The Christian theology of sin is guilt-based. Even if no one else knows what we have done, even if the sin is internal (e.g. pride), it is damning for we have offended the holiness of God. Pre-Christian (Judaism) and post-Christian (Islam) theologies of sin are much more shame-based. Sin is most heinous when its effects ripple out among the community and insult the honor of those related to the sinner. The more people that our actions negatively affect, the more serious is the sin.
A holy God, however, is just as insulted by secret sins, for all sin is under His wrath. Our internal accommodations of sin (pride, lust, attitude, jealousy, etc.) are just as offensive to God as our errant external actions. The internal concessions are the root; the external action is the fruit. We are in a daily mortal struggle. We are in an unending (’til death) boxing match that never ends. Sin seduces us moment by moment: “Come and lie with me!” We must not only with Joseph say “no” repeatedly, holding up our prayer gloved hands, we must also keep moving our feet (moving away from the barrage of sin’s fists) that we are not even near temptation. Sometimes we also just have to leave what is rightfully ours and just flee.

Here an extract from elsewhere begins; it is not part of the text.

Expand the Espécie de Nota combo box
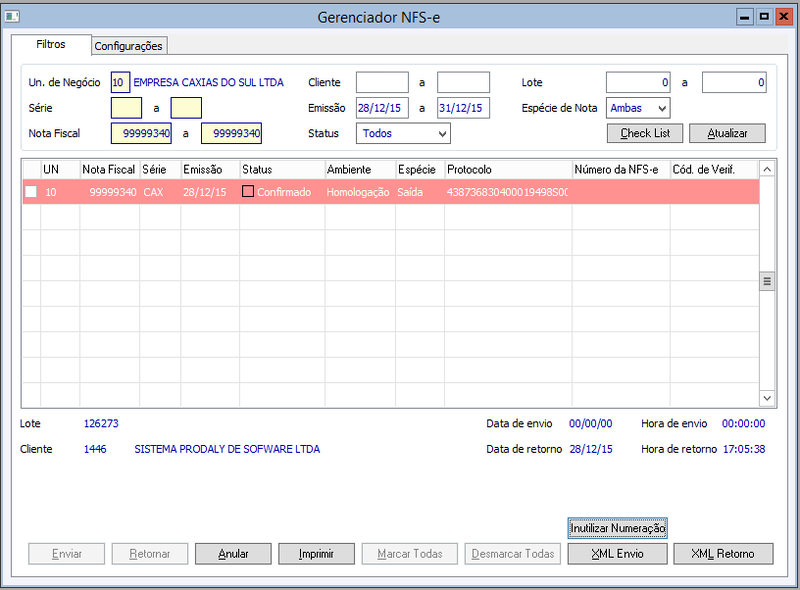 click(x=638, y=108)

Let us not be the fools who critique the outward failings of those around us without acknowledging that our inward sins are just as ugly, just as lethal. We must be committed to a lifelong boxing match resisting an untiring foe. “He did not heed her, to lie with her, nor to be with her” (Gen. 39:10). God is so pure that my internal sins, the sins which do not involve or shame anyone else, are enough to condemn me to judgment. “Foul I to the fountain fly, cleanse me Savior or I die.”